What is needed: Nothing but the data itself, reproduced exactly, is the expected answer.

Extracted data:

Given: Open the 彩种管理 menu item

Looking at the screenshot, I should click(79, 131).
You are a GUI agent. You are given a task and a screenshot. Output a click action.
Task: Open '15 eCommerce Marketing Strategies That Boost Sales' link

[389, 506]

Exercise output:
Given: Open the 彩种管理 menu item

Looking at the screenshot, I should click(79, 131).
You are a GUI agent. You are given a task and a screenshot. Output a click action.
Task: Open '15 eCommerce Marketing Strategies That Boost Sales' link

[389, 506]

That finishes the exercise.